James J. Paces, Executive Director of Curriculum (special observer for Design Mtg.) Jim Paces was formerly the Principal of Woodbury Junior High School in Shaker Heights and prior to that taught social studies at Worthington High School near Columbus, Ohio. Dr. Paces graduated from Bowling Green State University and earned his masters and doctorate from Carnegie-Mellon University in Pittsburgh, Pennsylvania. He was named a Jennings Scholar (Martha Holden Jennings Foundation) for exemplary teaching. Dr. Paces served as Principal of Woodbury when it was honored for excellence by the U. S. Department of Education.

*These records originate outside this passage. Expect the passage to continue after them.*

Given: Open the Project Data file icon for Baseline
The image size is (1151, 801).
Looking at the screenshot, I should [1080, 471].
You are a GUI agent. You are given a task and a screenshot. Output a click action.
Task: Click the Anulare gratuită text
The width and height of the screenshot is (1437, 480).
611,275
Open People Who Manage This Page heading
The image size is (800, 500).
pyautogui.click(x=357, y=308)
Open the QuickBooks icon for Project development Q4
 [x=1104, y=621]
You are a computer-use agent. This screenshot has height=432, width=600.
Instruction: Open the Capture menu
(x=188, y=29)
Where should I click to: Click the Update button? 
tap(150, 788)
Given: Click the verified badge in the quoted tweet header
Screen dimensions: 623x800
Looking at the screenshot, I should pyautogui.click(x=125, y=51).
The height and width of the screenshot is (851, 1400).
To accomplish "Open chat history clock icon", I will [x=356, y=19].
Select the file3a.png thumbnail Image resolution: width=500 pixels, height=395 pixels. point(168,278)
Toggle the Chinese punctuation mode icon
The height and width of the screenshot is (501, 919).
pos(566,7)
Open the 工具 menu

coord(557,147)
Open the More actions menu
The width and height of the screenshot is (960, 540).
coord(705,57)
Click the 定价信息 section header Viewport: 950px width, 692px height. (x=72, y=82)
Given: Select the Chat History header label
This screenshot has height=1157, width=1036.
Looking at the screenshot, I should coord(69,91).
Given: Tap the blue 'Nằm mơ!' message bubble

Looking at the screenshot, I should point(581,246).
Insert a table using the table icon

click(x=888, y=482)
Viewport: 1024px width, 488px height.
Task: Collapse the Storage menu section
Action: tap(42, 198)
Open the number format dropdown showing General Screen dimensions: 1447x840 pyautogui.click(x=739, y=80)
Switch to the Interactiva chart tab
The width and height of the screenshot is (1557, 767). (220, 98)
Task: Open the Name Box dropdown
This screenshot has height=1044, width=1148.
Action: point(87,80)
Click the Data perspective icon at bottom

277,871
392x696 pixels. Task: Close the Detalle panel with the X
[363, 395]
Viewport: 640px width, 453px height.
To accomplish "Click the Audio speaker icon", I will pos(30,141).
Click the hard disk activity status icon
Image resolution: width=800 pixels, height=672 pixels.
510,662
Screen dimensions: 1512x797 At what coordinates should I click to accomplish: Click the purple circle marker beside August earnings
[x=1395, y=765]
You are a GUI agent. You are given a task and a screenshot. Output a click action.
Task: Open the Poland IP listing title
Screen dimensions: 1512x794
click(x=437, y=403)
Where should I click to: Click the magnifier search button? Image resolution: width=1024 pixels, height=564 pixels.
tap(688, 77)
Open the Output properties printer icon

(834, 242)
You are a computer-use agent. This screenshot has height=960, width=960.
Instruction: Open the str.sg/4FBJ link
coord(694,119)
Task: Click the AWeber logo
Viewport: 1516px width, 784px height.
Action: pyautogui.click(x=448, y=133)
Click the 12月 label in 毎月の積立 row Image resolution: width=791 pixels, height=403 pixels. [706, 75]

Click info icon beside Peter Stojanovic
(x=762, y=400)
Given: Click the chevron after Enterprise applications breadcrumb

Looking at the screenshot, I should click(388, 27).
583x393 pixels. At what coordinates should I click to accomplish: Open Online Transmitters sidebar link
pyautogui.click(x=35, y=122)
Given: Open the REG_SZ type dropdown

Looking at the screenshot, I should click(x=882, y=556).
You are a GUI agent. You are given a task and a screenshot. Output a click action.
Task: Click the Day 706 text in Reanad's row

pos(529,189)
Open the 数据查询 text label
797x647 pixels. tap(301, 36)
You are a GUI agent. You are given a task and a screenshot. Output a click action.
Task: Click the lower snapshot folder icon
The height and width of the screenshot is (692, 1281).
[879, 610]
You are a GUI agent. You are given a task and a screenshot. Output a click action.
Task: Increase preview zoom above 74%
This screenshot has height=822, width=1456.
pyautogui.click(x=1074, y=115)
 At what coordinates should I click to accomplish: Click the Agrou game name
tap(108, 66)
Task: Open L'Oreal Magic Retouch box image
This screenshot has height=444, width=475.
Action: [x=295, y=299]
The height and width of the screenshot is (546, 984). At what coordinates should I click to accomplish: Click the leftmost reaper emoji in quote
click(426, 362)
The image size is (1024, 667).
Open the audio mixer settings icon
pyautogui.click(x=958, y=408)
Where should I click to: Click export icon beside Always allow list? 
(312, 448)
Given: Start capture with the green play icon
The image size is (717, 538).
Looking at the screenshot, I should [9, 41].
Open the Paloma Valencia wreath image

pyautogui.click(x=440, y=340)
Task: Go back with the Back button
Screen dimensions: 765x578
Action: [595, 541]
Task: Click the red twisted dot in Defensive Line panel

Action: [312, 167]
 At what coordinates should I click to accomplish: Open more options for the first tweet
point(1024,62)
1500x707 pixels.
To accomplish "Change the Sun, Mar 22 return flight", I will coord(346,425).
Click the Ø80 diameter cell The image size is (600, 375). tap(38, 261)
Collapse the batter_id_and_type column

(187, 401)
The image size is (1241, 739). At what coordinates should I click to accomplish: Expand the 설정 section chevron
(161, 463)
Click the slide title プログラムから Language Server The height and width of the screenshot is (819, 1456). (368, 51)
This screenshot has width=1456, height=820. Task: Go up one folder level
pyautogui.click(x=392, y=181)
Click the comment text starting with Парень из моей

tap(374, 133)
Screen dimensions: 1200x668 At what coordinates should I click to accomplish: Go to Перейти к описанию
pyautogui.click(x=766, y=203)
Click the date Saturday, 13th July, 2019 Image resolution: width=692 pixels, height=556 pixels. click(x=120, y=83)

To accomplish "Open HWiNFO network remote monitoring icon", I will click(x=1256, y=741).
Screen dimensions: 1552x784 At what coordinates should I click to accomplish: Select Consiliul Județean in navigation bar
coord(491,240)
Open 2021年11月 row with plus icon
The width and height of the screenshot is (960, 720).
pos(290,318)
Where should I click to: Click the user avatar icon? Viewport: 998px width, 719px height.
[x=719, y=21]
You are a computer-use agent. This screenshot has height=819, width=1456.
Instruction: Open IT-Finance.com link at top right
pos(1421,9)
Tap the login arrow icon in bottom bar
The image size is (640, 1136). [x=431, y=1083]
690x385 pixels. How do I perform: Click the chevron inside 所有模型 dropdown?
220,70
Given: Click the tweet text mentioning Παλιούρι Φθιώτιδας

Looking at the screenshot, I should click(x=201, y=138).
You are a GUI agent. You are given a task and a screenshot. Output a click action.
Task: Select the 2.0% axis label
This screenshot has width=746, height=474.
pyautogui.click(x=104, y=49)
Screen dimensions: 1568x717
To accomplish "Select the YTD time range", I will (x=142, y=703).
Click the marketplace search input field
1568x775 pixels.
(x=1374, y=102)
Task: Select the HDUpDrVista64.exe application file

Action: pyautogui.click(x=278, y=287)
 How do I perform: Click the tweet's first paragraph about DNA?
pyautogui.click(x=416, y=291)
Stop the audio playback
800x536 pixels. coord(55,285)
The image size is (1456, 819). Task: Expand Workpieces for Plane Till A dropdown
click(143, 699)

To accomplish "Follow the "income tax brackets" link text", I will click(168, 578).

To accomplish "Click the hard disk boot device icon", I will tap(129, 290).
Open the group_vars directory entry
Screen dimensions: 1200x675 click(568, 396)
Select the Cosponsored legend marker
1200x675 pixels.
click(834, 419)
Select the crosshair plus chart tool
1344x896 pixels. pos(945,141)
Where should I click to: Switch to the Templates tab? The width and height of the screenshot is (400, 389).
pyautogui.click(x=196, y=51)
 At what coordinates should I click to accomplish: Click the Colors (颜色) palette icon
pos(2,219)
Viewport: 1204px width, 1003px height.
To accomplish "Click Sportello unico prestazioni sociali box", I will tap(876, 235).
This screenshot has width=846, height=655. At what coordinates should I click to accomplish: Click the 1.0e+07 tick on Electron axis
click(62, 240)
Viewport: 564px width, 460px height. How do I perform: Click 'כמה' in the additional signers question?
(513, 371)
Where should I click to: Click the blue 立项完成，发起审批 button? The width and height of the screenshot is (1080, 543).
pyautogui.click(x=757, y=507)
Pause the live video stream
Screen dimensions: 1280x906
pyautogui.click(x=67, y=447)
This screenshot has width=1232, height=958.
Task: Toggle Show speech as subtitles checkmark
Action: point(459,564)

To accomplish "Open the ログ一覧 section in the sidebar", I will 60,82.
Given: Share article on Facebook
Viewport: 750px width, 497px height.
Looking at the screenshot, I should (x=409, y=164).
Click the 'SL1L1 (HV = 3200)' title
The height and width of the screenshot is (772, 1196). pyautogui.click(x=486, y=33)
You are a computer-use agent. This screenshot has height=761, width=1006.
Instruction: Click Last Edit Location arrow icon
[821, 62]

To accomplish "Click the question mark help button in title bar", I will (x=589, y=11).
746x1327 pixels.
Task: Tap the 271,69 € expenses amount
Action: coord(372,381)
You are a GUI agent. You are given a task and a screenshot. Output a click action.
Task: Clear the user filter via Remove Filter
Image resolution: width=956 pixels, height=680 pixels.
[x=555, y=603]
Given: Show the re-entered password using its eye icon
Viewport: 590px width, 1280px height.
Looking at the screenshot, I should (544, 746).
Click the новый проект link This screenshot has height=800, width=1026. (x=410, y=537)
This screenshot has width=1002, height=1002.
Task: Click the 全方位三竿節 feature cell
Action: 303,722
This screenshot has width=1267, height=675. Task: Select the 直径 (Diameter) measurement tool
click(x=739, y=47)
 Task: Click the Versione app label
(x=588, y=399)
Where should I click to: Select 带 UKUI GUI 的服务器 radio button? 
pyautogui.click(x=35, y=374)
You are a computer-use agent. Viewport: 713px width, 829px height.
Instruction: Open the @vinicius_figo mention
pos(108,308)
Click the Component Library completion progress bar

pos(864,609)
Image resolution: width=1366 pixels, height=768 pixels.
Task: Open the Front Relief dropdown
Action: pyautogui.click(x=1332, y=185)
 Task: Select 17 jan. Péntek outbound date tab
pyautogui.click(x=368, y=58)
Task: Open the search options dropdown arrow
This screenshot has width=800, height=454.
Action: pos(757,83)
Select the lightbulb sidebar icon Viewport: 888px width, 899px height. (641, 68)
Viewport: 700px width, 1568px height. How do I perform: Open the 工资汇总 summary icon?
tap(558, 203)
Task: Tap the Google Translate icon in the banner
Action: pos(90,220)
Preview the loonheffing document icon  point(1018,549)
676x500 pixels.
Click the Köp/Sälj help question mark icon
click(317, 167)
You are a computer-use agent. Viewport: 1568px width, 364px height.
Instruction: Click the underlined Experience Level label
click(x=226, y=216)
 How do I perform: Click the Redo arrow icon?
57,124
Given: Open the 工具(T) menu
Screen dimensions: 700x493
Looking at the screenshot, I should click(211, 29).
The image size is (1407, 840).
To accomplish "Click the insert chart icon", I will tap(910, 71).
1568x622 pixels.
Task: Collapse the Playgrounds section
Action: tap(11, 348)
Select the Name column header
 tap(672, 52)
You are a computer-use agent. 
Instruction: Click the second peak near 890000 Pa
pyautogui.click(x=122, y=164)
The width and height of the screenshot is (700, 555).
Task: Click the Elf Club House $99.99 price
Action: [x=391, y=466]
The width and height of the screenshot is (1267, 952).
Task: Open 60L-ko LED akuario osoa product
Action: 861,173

For 20 years he has been coordinating curriculum development efforts and concentrating on closing the academic achievement gap between African-American and white students in the Shaker schools.

SERP

Suzanne Donovan, founding Director of the SERP Institute. Previous to SERP's independence, she directed the SERP project at the National Academy of Sciences, and co-edited the two SERP reports: Strategic Education Research Partnership, and Learning and Instruction: A SERP Research Agenda. Between 2000 and 2005 she was study director for the National Research Council's How People Learn project, and co-edited two reports: How People Learn: Bridging Research and Practice, and How Students Learn: History, Mathematics, and Science in the Classroom. She was also study director and coeditor of Minority Students in Special and Gifted Education, and co-edited Eager to Learn: Educating our Preschoolers. Before moving to Washington, DC, she was on the faculty at Columbia University. She has a Ph.D. in public policy from the University of California, Berkeley.